● **Extract**:
━━━━━━━━━━━━━━━━
Texas Court May Rethink HMO ERISA Preemption

September 30, 2002 (PLANSPONSOR.com) - A federal court appeals panel wants a reexamination of a law that has been used by health maintenance organizations to block patients' suits in the Lone Star State.

On September 17, a panel of the 5th U.S. Circuit Court of Appeals upheld a decision by U.S. District Judge Sidney Fitzwater of Dallas that the Employee Retirement Income Security Act of 1974 (ERISA) pre-empted a patient suit, according to the Texas Lawyer.  

That suit was filed on behalf of a woman whose left leg had to be amputated because her HMO allegedly delayed and denied special treatments ordered by her doctor after she underwent skin graft operations and surgeries to create flaps over wounds caused by a spider, according to the report.

Gwen Roark died in November 2001 from injuries that were the basis of her suit, says George Parker Young, who represents Roark’s husband, Robert, and her estate.

Clean Slate

Judge Jerry Smith, writing for the panel in Roark v. Humana Inc., said the Roarks would have a strong case against ERISA pre-emption if the panel was “writing on a clean slate” or the 5th Circuit was deciding the case en banc in light of US Supreme Court decisions in recent years. However, Smith, who was joined in the opinion by Judges Fortunato Benavides and Robert M. Parker, said the panel was bound by the 1992 decision of a separate panel in Corcoran v. United Healthcare Inc.

George Parker Young, who is representing Roark’s husband Robert and her estate in the suit, says he will file for en banc consideration of Roark by the 5th Circuit.

In the suit, Robert Roark alleges violations under the Texas Health Care Liability Act, passed by the state Legislature in 1997. The THCLA was the first statute in any state that allows patients to sue HMOs for liability in medical-malpractice cases.
━━━━━━━━━━━━━━━━
● **Supplied data**:

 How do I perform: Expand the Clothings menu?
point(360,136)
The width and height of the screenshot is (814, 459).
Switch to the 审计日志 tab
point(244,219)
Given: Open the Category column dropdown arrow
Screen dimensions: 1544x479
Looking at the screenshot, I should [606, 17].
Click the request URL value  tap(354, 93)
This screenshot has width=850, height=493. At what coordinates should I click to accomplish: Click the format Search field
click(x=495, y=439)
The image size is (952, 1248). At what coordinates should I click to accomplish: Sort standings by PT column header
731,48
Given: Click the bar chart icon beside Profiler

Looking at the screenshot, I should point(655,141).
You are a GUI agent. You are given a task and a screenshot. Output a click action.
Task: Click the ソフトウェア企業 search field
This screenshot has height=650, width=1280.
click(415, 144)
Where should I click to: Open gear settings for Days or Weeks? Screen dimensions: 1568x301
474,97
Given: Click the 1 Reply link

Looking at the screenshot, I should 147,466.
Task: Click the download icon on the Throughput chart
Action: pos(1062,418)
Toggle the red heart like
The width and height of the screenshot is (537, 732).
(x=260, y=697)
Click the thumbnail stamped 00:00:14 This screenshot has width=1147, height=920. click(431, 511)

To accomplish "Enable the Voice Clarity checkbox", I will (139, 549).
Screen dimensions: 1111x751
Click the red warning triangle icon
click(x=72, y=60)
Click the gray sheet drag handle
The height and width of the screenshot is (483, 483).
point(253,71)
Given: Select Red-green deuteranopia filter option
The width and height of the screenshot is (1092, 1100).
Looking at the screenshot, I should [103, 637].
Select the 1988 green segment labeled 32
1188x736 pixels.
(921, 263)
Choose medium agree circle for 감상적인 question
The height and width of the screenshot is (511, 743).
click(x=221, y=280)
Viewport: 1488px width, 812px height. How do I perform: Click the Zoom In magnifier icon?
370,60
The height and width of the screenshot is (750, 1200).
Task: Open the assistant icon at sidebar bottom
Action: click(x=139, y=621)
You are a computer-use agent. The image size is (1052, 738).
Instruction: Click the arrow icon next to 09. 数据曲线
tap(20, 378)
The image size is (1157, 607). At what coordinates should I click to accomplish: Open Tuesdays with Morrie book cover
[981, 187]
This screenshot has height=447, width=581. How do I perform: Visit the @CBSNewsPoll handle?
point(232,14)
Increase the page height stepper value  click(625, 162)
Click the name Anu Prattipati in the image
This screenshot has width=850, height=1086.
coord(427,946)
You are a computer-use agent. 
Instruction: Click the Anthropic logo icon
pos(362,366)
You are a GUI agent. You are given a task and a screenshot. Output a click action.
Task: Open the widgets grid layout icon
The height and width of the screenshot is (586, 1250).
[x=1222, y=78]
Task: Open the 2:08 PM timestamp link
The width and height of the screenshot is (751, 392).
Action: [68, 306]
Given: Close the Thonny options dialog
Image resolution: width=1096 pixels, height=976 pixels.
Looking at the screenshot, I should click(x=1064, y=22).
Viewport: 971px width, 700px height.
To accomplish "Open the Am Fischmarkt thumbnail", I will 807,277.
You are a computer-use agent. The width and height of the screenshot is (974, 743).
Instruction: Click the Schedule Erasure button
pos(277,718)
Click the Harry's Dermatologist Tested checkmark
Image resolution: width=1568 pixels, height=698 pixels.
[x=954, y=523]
━━━━━━━━━━━━━━━━
● **Requirement 1**: Reproduce the passage of the article on HMO ERISA preemption that begins at the words "That suit was" and stops after the words "and her estate.".
● **Requirement 2**: Take the article on the Texas HMO preemption ruling further, picking up after its last sentence.

● **Written response 1**:
That suit was filed on behalf of a woman whose left leg had to be amputated because her HMO allegedly delayed and denied special treatments ordered by her doctor after she underwent skin graft operations and surgeries to create flaps over wounds caused by a spider, according to the report.

Gwen Roark died in November 2001 from injuries that were the basis of her suit, says George Parker Young, who represents Roark’s husband, Robert, and her estate.

● **Written response 2**:
Previous Findings

In the Corcoran case, the Fifth Circuit held that an HMO makes benefit determinations as part of its mandate to decide what benefits are available under the ERISA plan. Such so-called “mixed” eligibility determinations are pre-empted by ERISA, according to the court.   However, it acknowledged in the opinion that its ruling would leave some patients with no remedy for potentially serious mistakes.

In 1995, the US Supreme Court said in New York State Conference of Blue Cross and Blue Shield v. Travelers Insurance that a state statute’s indirect economic influence doesn’t bind HMO plan administrators to any particular choice and doesn’t run afoul of ERISA pre-emption. In 1997’s California Division of Labor Standards Enforcement v. Dillingham Construction, the high court held that a state law addressing wages in apprenticeship programs in state-approved and nonstate-approved programs was indifferent to ERISA coverage (see  Letter of the Law: Dillingham decision moderates ERISA’s sway over state law ).

More recently, the US Supreme Court, in a divided five to four vote in Rush Prudential HMO v. Moran, rejected the notion that ERISA preempts independent review of a health maintenance organization’s decision that denies health coverage (see  US High Court Green Lights State HMO Review ). Such reviews are now in effect in about 40 states.